From 1271 to 1474 the local nobility is proven to be a flourishing and widely branched family, which also provided two Eichstatter canons with Konrad and Albert. The Burgstall Frickenhofen is located southeast on the hill in the forest "Steinlohe". An Albrecht von Frickenhofen is named in 1307 as a donor of annual interest for the Siechhaus in Lengenfeld and in 1309/10 as a donor for the Kastl Monastery . In 1336 Albrecht and Friedrich von Frickenhofen founded their own chapel near the monastery church of Seligenporten . At the end of the 14th century, the lords of Frickenhofen can be found as a Neumarkt bourgeois family.

Towards the end of the Old Kingdom , around 1800, the village consisted of 12 properties. In terms of high court, these were subordinate to the Neumarkt mayor's office, in lower court the majority of the Lower Hofmark Berngau , but 4 smaller courtyards to the Kastl monastery; the monastery had already bought three estates in Frickenhofen in 1402.

In the Kingdom of Bavaria , the village belonged to the Oberbuchfeld tax district in 1810/20 , then to the municipality of Pelchenhofen , and finally to the municipality of Lippertshofen . In 1961 the village consisted of 17 residential buildings with 73 residents. In the course of the municipal reform of 1972, Frickenhofen was incorporated into the district town. In 1987 the population was 72 and the number of houses was 20.

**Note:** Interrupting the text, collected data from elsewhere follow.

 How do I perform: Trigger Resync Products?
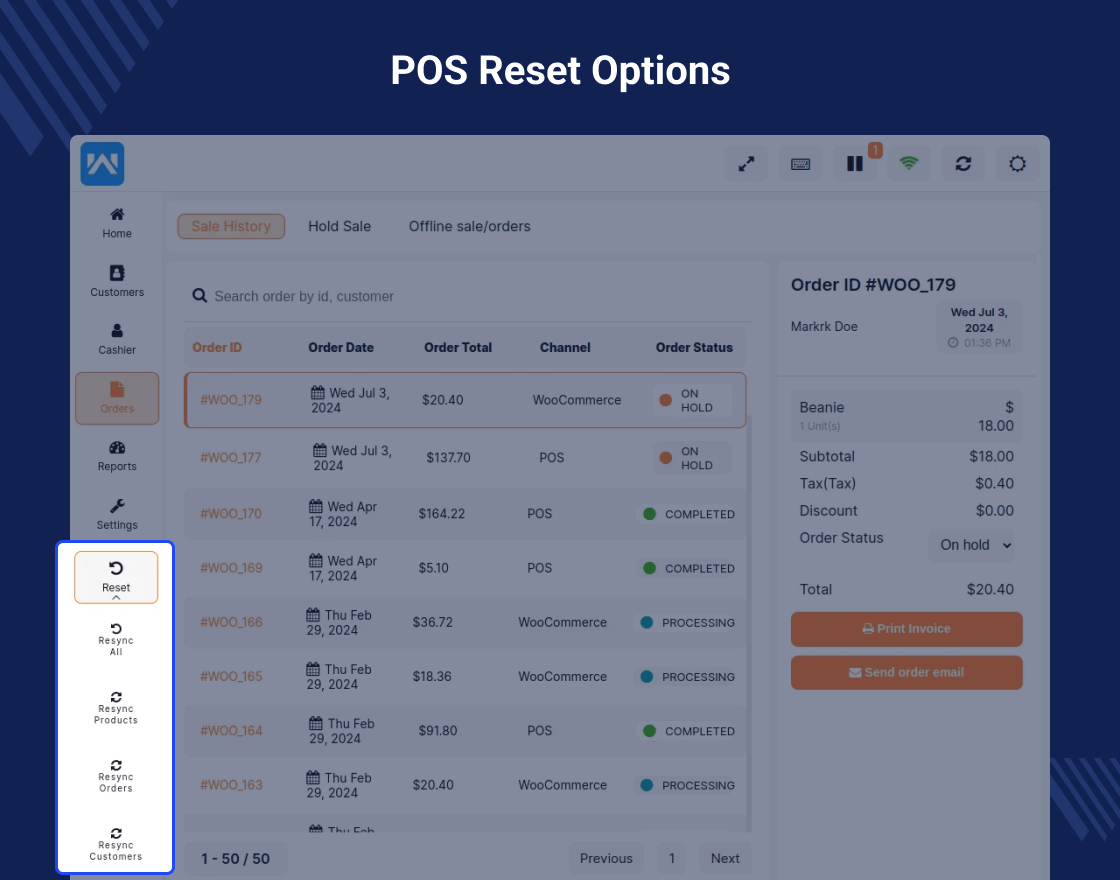[x=115, y=708]
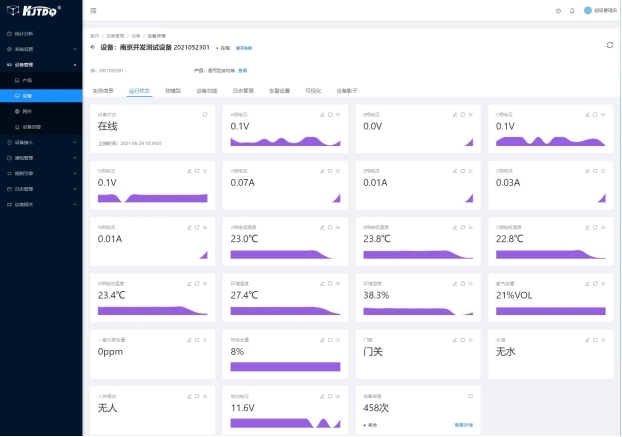Expand the 设备接入 sidebar menu
Viewport: 622px width, 437px height.
[x=38, y=142]
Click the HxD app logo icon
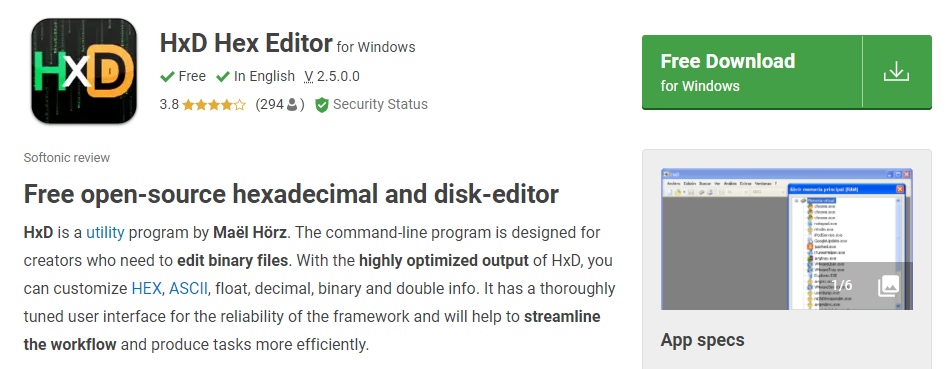This screenshot has height=369, width=947. pyautogui.click(x=84, y=71)
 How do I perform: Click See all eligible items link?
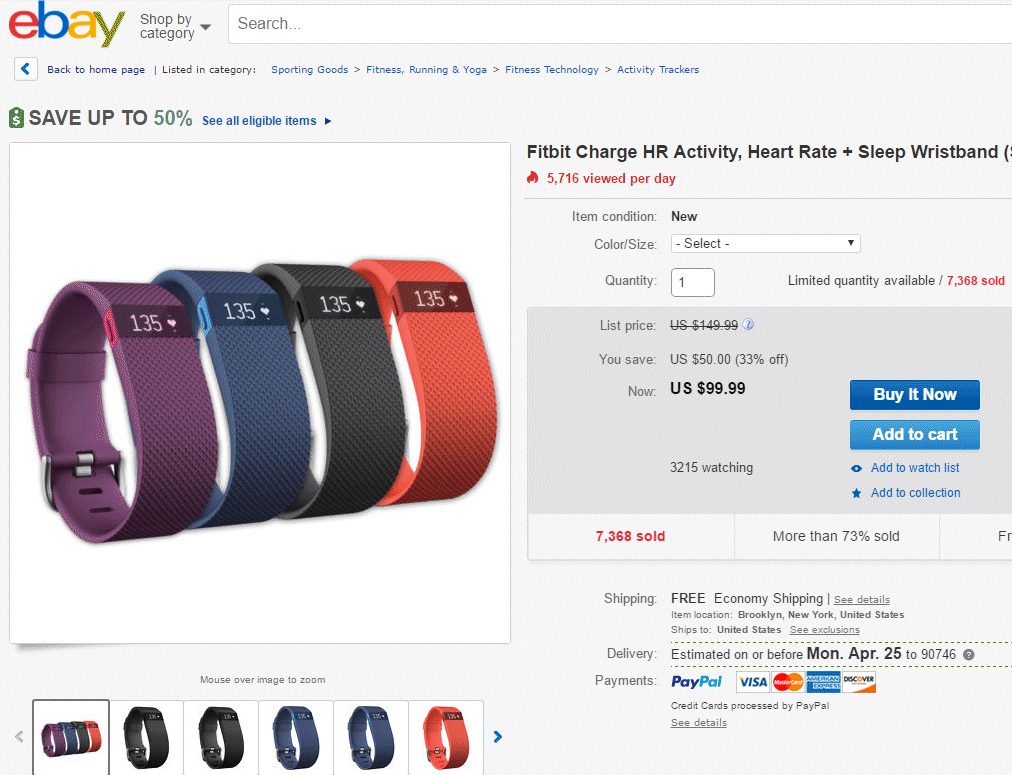(260, 121)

Ecclesiastically, Frickenhofen belongs to the Catholic parish Dietkirchen in the diocese of Eichstätt .

Architectural monuments

Two farmhouses from the 18th / 19th century Century, No. 4 and No. 13, are residential stables with plastered or clad half-timbered gables and are considered architectural monuments.

literature

  • Franz Xaver Buchner : The diocese of Eichstätt. 2 volumes, Eichstätt: Brönner & Däntler, 1937/38.
  • Bernhard Heinloth (editor): Historical Atlas of Bavaria. Part Altbayern, Issue 16: Neumarkt , Munich: Commission for Bavarian State History, 1967.

Individual evidence

  1. ^ Collective sheet of the historical association Eichstätt 46/47 (1931/32), p. 13 f.
  2. ^ Collective sheet of the historical association Eichstätt 39 (1924), p. 11.
  3. Buchner II, pp. 6, 83, 507.
  4. Heinloth, p. 261, FN 56.
  5. Heinloth, p. 261.
  6. Heinloth, p. 326 f.
  7. ^ Official register of places for Bavaria, territorial status on October 1, 1964 with statistical information from the 1961 census , Munich [1964], column 550.
  8. ^ Wilhelm Volkert (ed.): Handbook of Bavarian offices, communities and courts 1799–1980 . CH Beck, Munich 1983, ISBN 3-406-09669-7 , p. 601 .
  9. ^ Official register of places for Bavaria, territorial status: May 25, 1987 , (with results of the census of May 15, 1987), Munich 1991, p. 259.
  10. Buchner I, p. 171.
  11. ^ Sixtus Lampl: Upper Palatinate. Monuments in Bavaria, Volume III , Munich 1986, p. 168.